Since 2014, the Samsung 850 Evo has reigned supreme thanks to its blistering speeds, tested endurance and impeccable value. The five-year guarantee has also helped it secure its place as one of the most popular choices for most PC builds. However after three years, Samsung decided it was time for an update and they have replaced it with the brand new 860 Evo.

Features and Price:

Just like the recently released 860 Pro series, the 860 Evo is also powered by 64-layer V-NAND technology. The drives utilize an MJX SATA controller paired with 2GB of LPDDR4 DRAM (specific to 2TB models only) for enhanced speed and power efficiency.

Samsung’s claimed sequential read speed is just 10MB/s faster at 550MB/s while its sequential write speed is an identical 520MB/s. Although going by the speed it doesn’t seem like an actual upgrade, it’s the endurance department where the 860 Evo really shines. It has taken the 850 Evo’s 75-300 terabytes written (TBW) rating up to a massive 150-2400 TBW. Admittedly, that 2400 TBW figure is only reserved for the top 4TB capacity (those settling for the entry-level 250GB and 500GB models will be limited to 150 TBW and 300 TBW respectively, while 1TB and 2TB buyers get 600 TBW and 1200 TBW), but that’s still a heck of an improvement compared to what the 850 Evo first offered when it came out at the back-end of 2014 (that is, 75TB for the 120GB and 250GB capacities, 150TB for 500GB and 1TB owners,and 300TB for the 2TB and 4TB models).
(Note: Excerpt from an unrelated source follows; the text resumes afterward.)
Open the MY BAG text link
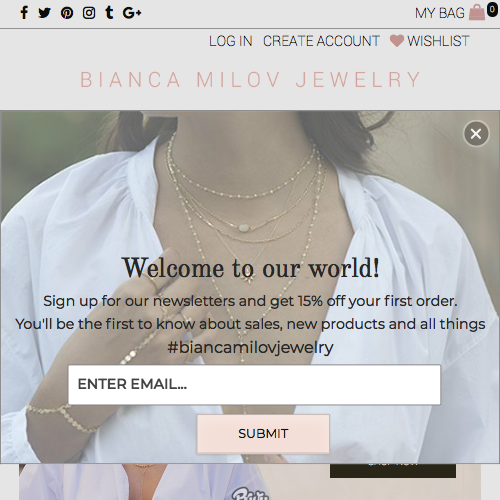The height and width of the screenshot is (500, 500). pos(439,13)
As ever, the Samsung 860 Evo series is designed to be both affordable and deliver a serious amount of solid-state storage. Prices for both the M.2 SATA and 2.5-inch versions start at $94 (₹6100) for 250GB, ramping up to $169 (₹10,900) for 500GB, $329 (₹21,000) for 1TB, $649 (₹42,000) for 2TB and $1,399 (₹90,000) for 4TB.



In our testing, we saw small but noticeable improvements in the 860 Evo’s performance over its predecessor. Namely, there are 5-20 MB/s improvements in both sequential read and write speeds. The 2.5-inch version of the Samsung 860 Evo also achieved significantly higher random read and write speeds that are 60-70 MB/s faster.
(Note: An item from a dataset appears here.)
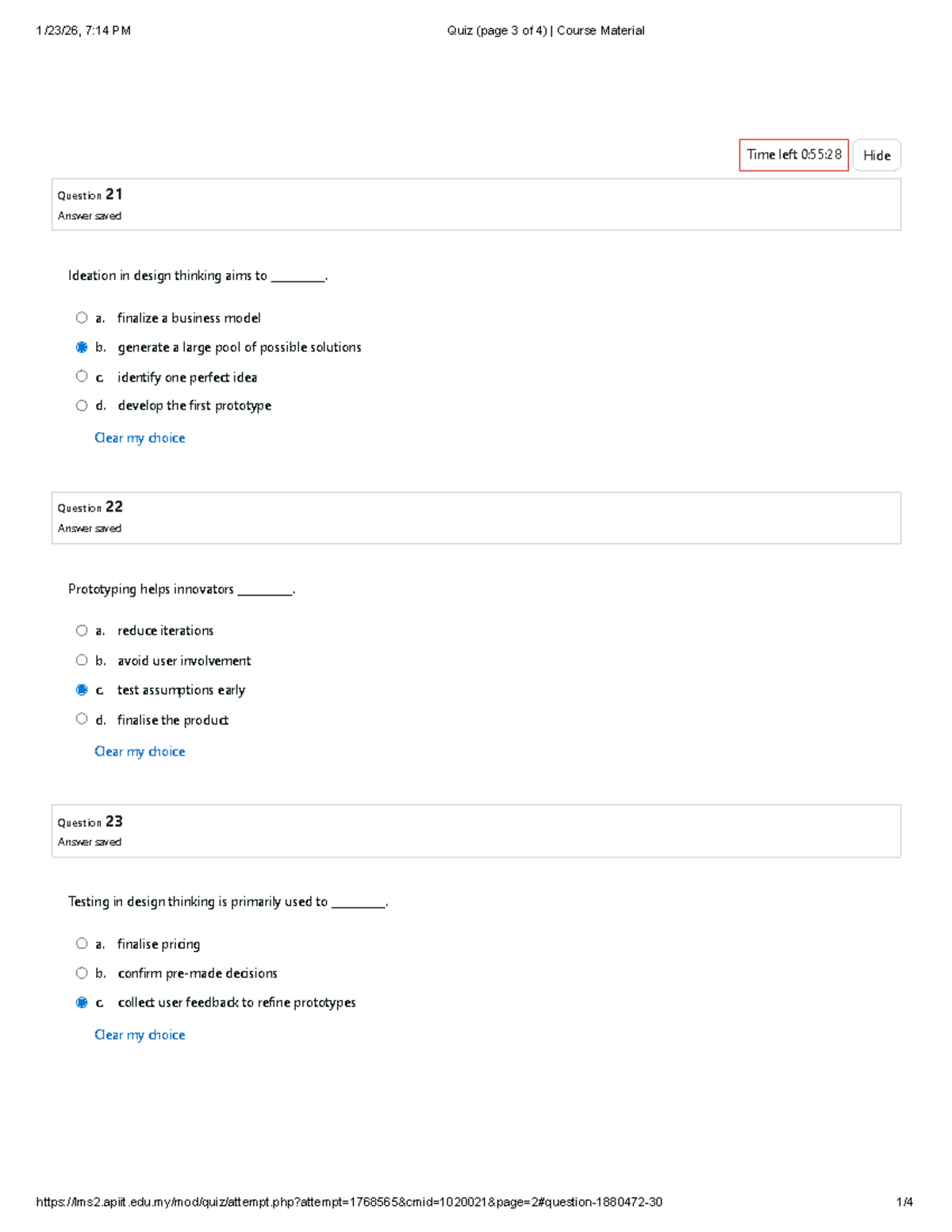
Task: Pick 'develop the first prototype' option
Action: [x=82, y=406]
One strange thing we noticed was the fact that the M.2 SATA version of the Samsung 860 Evo couldn’t achieve its maximum rated speeds in CrystalDisk Mark. The likeliest cause of these strange results are driver issues or incompatibilities with our benchmarking software, which we hope will be fixed in the near future.

Samsung 860 Evo (2TB SATA)

CrystalDisk Mark (Sequential) Read: 517 MB/s; Write: 492 MB/s
CrystalDisk Mark (Random) Read:399 MB/s; Write: 352 MB/s
10GB File Transfer: 14.58 seconds
10GB Folder Transfer: 26.91 seconds

Samsung 860 Evo (2TB M.2 SATA)

CrystalDisk Mark (Sequential) Read: 557.1 MB/s; Write: 515.9 MB/s
CrystalDisk Mark (Random) Read:243.7 MB/s; Write: 236.3 MB/s
10GB File Transfer: 13.71 seconds
10GB Folder Transfer: 25.63 seconds


The Samsung 860 Evo is an undeniably better series of solid-state drives than their predecessors. Although the speed upgrade may not seem much, they offer over four times the endurance. While we struggled to see the 860 Pro as a noteworthy upgrade, Samsung has brought its budget SSD line to flagship spec – or at least the highest spec the aging SATA 3 standard will allow.